Sketches in the Life of the Man Who Shook the World - 5

 •  4 min. read  •  grade level: 8
“MONASTERIES,” says Melancthon in his “Life of Luther,” “often screened within them vices so abominable, as if discovered, would make a virtuous man shudder”: but often, too, they concealed such Christian virtues as would have been admired had they been known. A man with these qualities, however, was called to a place of eminence, where he had ample scope for the practice of his good qualities, the healthful influence of which was long and widely felt. The Candle was there placed on a candlestick and gave light to many.
This was John Staupitz, a descendant of a noble family in Misnia. From his youth he had been distinguished for his learning and love of virtue. He entered a monastery that he might have retirement to study literature, and acquire a knowledge of nature: but he soon found these studies could do little for him whereby to secure everlasting salvation. The study of the Bible and the writings of Augustine, the knowledge of himself, and the warfare which, like Luther, he had to wage with the deceits and evil desires of his own heart, led him to Christ. Faith in Christ brought peace to his soul. The doctrine of election by grace particularly laid hold of his mind. He was commended by his contemporaries for the uprightness of his life, the depth of his learning and his eloquence of speech, not less than by a stately figure and manners remarkable for their dignity. The Elector of Saxony made him his friend: he employed him in various embassies, and under his direction founded the University of Wittemberg. He was the first dean of the theological faculty of that school, and was afterwards Vicar-General for all Germany.

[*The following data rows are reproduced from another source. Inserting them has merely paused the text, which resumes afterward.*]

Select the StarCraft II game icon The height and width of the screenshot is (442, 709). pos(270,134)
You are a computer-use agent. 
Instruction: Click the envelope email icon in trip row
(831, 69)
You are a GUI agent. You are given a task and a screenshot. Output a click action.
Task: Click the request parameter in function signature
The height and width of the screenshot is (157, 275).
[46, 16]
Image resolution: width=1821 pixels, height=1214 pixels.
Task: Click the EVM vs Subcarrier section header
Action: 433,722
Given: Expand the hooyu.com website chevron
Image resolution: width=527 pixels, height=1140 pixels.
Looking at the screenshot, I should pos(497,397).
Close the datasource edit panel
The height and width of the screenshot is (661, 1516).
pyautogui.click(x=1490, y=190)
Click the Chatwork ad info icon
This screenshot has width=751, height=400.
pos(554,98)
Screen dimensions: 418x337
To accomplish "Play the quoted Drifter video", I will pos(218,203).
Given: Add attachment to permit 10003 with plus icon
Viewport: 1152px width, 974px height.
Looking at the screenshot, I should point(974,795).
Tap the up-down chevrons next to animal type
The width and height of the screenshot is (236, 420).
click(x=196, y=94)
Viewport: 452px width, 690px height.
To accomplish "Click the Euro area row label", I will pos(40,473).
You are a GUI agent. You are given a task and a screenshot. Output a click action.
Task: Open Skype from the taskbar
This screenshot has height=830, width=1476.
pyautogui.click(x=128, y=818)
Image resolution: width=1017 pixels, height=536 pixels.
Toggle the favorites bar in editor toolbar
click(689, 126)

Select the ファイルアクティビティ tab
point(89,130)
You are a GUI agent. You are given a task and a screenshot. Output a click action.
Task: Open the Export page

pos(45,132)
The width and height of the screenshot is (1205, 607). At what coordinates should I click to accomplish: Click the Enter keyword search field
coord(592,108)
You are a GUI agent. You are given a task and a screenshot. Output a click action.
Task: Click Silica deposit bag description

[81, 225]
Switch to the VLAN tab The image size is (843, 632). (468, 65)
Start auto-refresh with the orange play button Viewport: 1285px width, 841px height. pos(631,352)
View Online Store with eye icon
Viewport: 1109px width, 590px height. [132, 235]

Staupitz groaned over the corruption of manners and the errors of doctrine which desolated the Church, but he was not fitted to be a reformer. His writings on the love of God, Christian faith, and conformity to the death of Christ, as also the testimony of Luther, show him to have been a man of sterling piety, and one taught by experience in the school of the Gospel. He paid a visit as Vicar-General to the monastery at Erfurt. Young Luther, made thin by study, abstinence, and watching, attracted his attention. He felt drawn to him, and Luther unbosomed himself to him. Staupitz had passed through the same conflicts which now agitated the soul of the young monk, and he had been informed of the circumstance which led to his entering the monastery. As “face answereth to face in water, so the heart of man to man.” Luther was terrified at the thought of Divine justice. God’s unspeakable holiness and sovereign majesty alarmed him. “Who can abide the day of His coming? Who can stand when He appeareth?”
Staupitz had travelled the same road, and knew how he found peace. “Why,” said he to Luther— “why will you torment yourself with these high thoughts and speculations? Look to the wounds of Jesus Christ, to the blood which He shed for you: it is there that you will discover the grace of God. Instead of making yourself a martyr for your offences, cast yourself into your Saviour’s arms. Trust yourself to Him, to the righteousness of His life, to the expiation of His death.” Luther labored under the mistake which keeps many an anxious soul from peace: “How shall I dare to believe in the favor of God, as long as there is no true conversion in me? I must be changed before He accepts me.”
The words of Staupitz comforted him, but he was still perplexed about some things. The doctrine of election in particular puzzled him. Was he to believe that it was man who should first choose God for his portion, or if it were God who should first choose man?
Staupitz urged him not to attempt the deep mysteries of the Godhead, but to keep to what is revealed of God in Christ. “Behold the wounds of Christ,” said he, “and there shalt thou see God’s counsel towards man clearly shining forth. We cannot comprehend God out of Jesus Christ. In Christ thou shalt find what I am, and what I require, saith the Lord. You will find Him nowhere else, whether in heaven or on earth.”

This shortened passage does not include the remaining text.